Nach der Übernahme von Küppersbusch durch die Midea Group stellt sich im Markt vor allem eine Frage: Wie eigenständig bleibt die Premiummarke? Midea gibt nun erste Einblicke in Strategie, Sortiment und Zeitplan – bleibt bei vielen Punkten aber noch vage.
Marke soll eigenständig bleiben
Mit der Integration von Küppersbusch in die Midea Group beginnt für die Traditionsmarke eine neue Phase. Nach Angaben des Unternehmens soll sich an der Positionierung jedoch nichts Grundlegendes ändern: Küppersbusch soll weiterhin eigenständig auftreten und klar vom Konzernlabel Midea getrennt bleiben.
Damit setzt Midea auf eine klassische Mehrmarkenstrategie. Wie stark diese Trennung im Markt tatsächlich sichtbar sein wird, lässt das Unternehmen offen.

Premium bleibt gesetzt – Erweiterung nach unten begrenzt
Klar ist laut Midea: Küppersbusch soll im oberen Marktsegment bleiben. Ergänzend dazu sind Produkte im mittleren Preissegment vorgesehen. Ein Einstieg in deutlich günstigere Preislagen unter dem Label Küppersbusch ist nach aktuellem Stand jedoch nicht geplant.

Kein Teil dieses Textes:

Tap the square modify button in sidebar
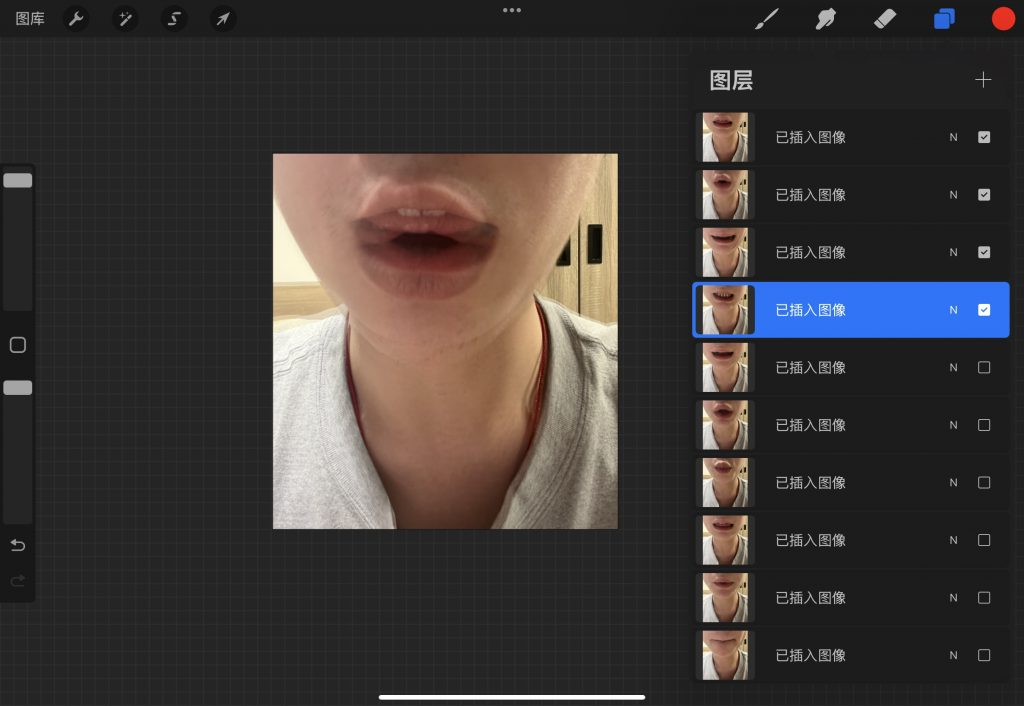Screen dimensions: 1024x706 [x=18, y=345]
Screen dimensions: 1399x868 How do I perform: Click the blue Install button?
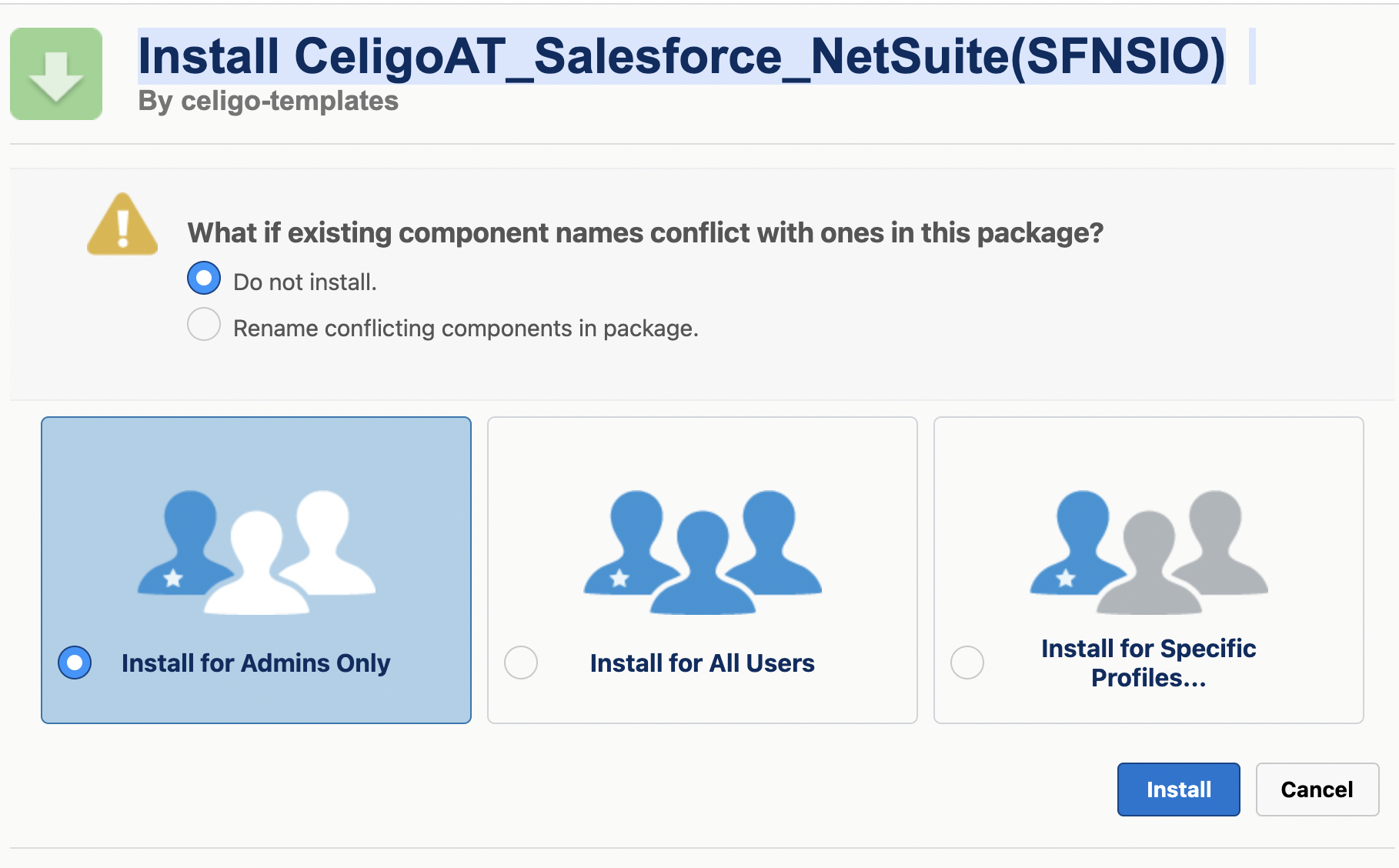click(1179, 790)
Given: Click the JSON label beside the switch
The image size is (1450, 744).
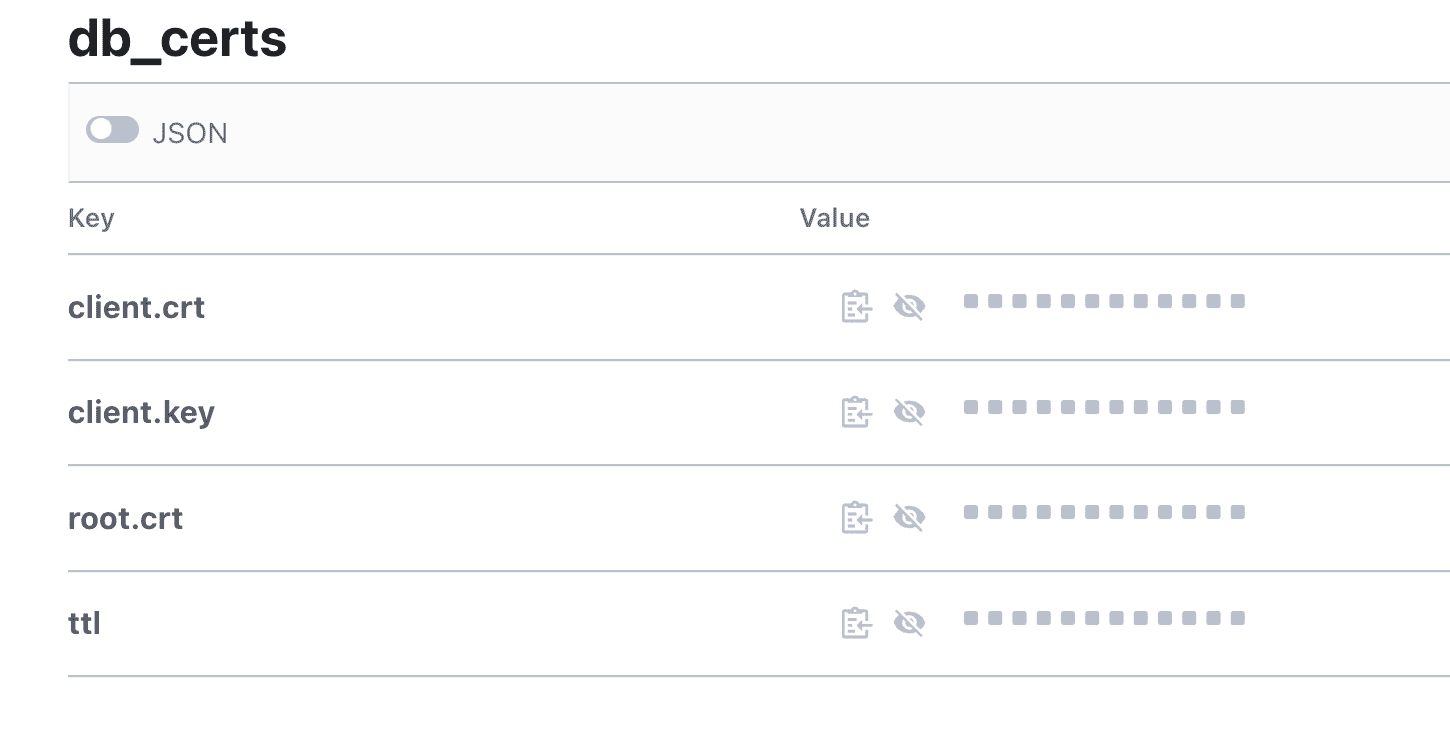Looking at the screenshot, I should (x=190, y=133).
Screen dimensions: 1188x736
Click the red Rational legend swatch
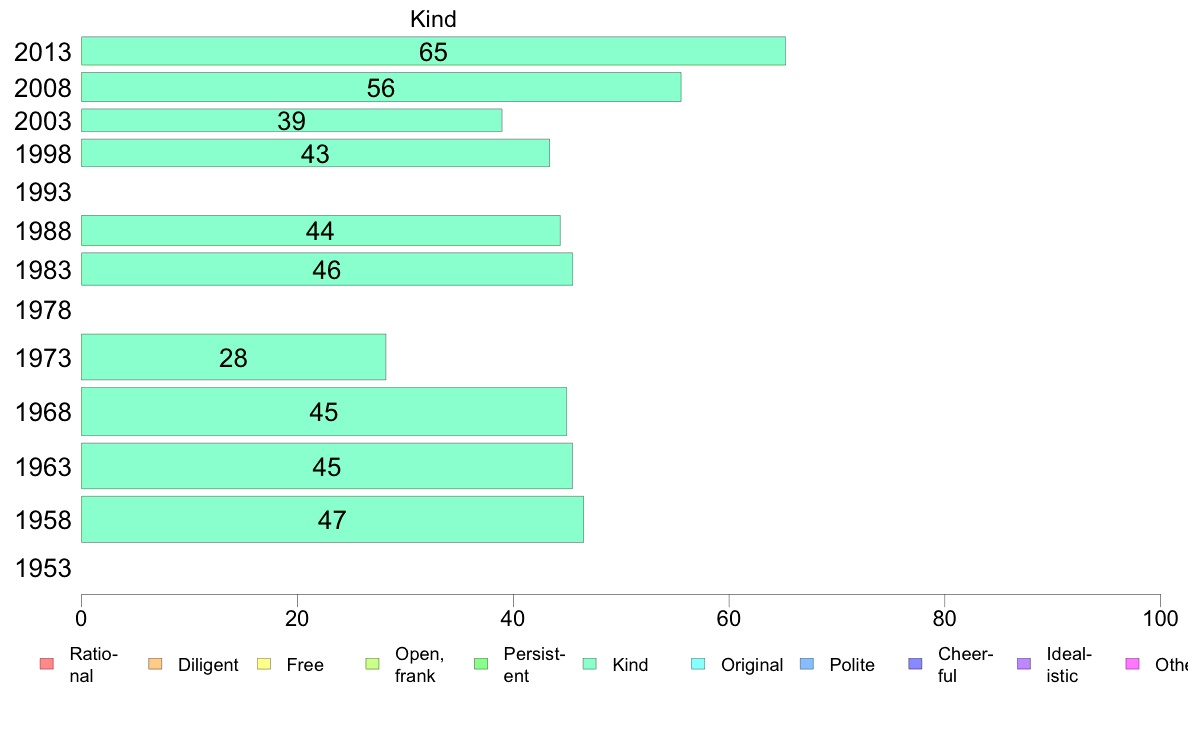click(x=47, y=664)
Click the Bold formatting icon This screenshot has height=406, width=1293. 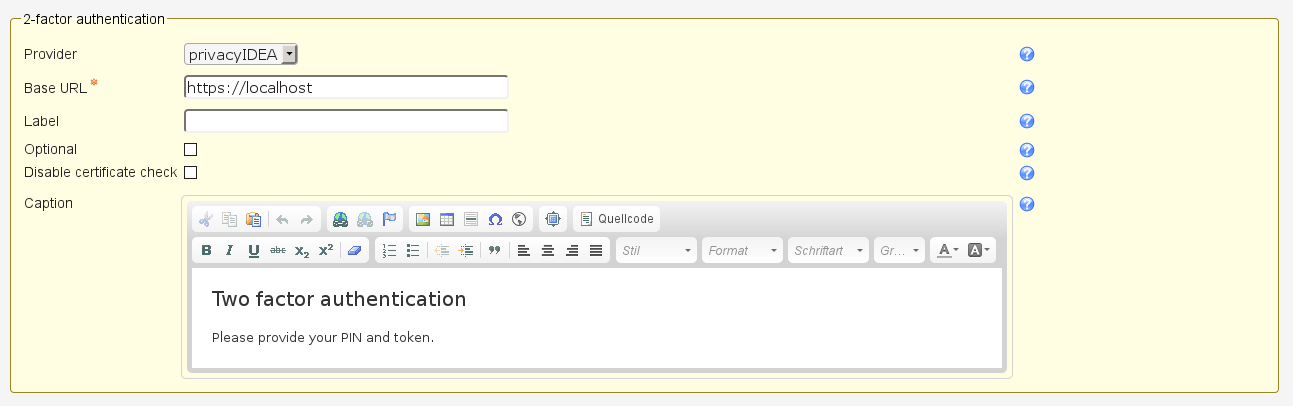tap(206, 251)
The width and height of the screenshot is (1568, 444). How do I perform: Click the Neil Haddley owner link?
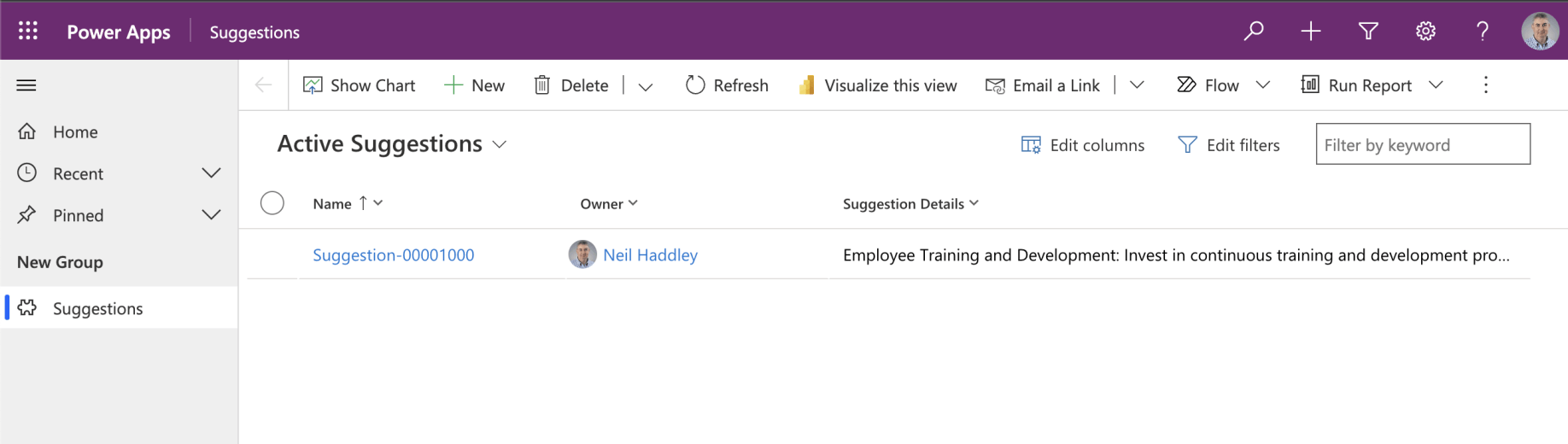tap(650, 255)
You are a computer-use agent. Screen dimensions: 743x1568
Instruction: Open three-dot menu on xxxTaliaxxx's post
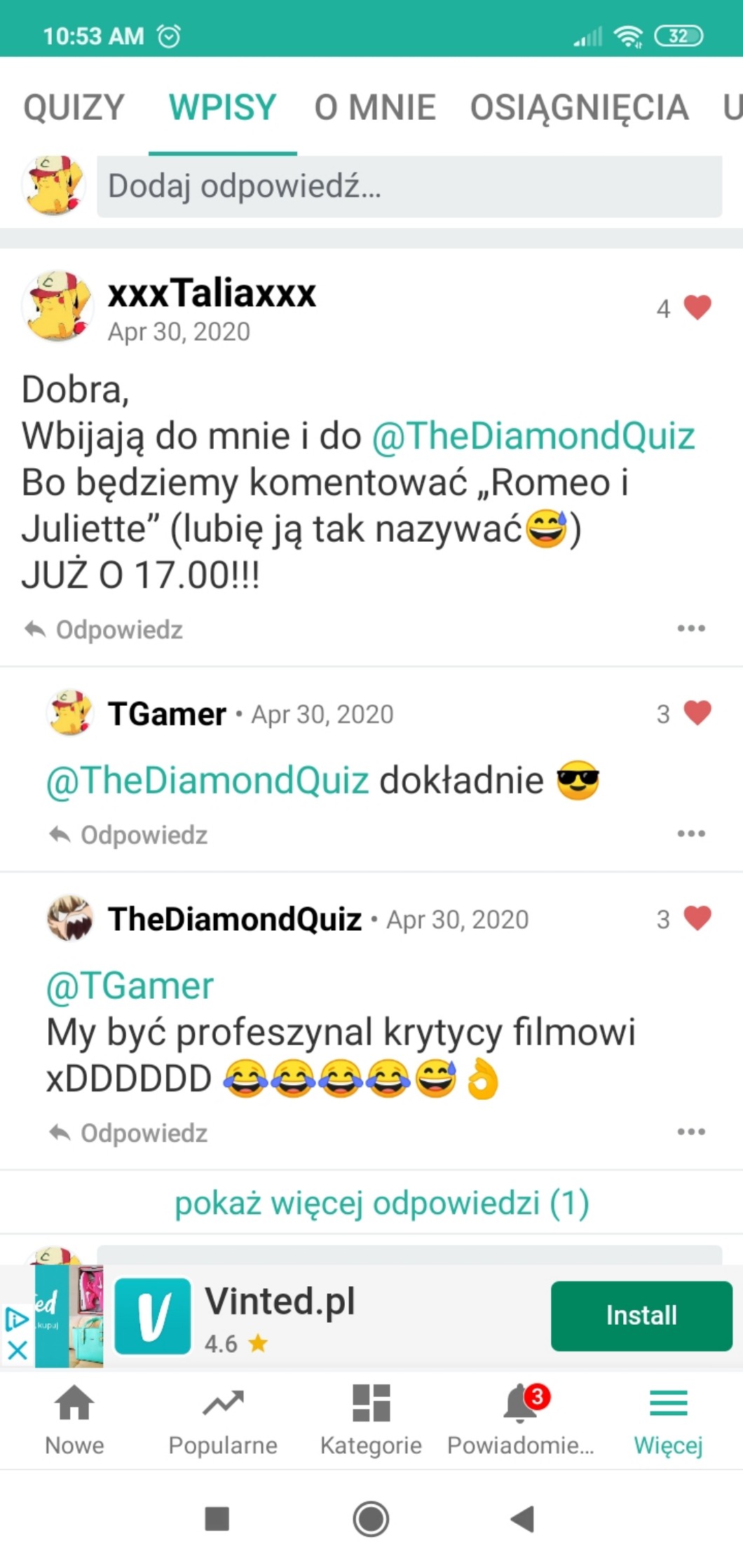[691, 628]
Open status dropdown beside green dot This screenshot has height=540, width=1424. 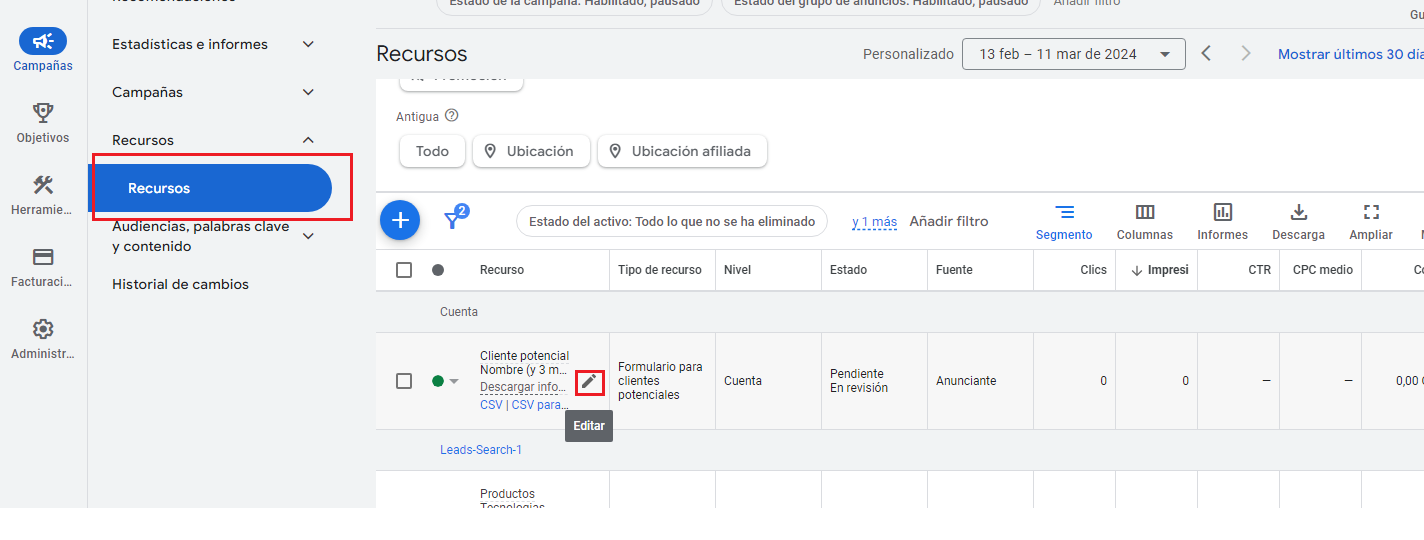(454, 381)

Design bleibt dabei ein zentrales Differenzierungsmerkmal der Marke.
Mischmodell bei Plattformen und Entwicklung
Technisch setzt das Unternehmen künftig auf einen kombinierten Ansatz. Einige Produktlinien sollen weiterhin auf eigenen Plattformen basieren, während andere auf Technologien und Komponenten aus dem Midea-Konzern zurückgreifen.
Ziel ist es, Eigenständigkeit in der Markenführung mit Effizienz in Entwicklung und Produktion zu verbinden. Die Produktentwicklung soll dabei sowohl in Deutschland als auch in enger Zusammenarbeit mit der Midea Group erfolgen.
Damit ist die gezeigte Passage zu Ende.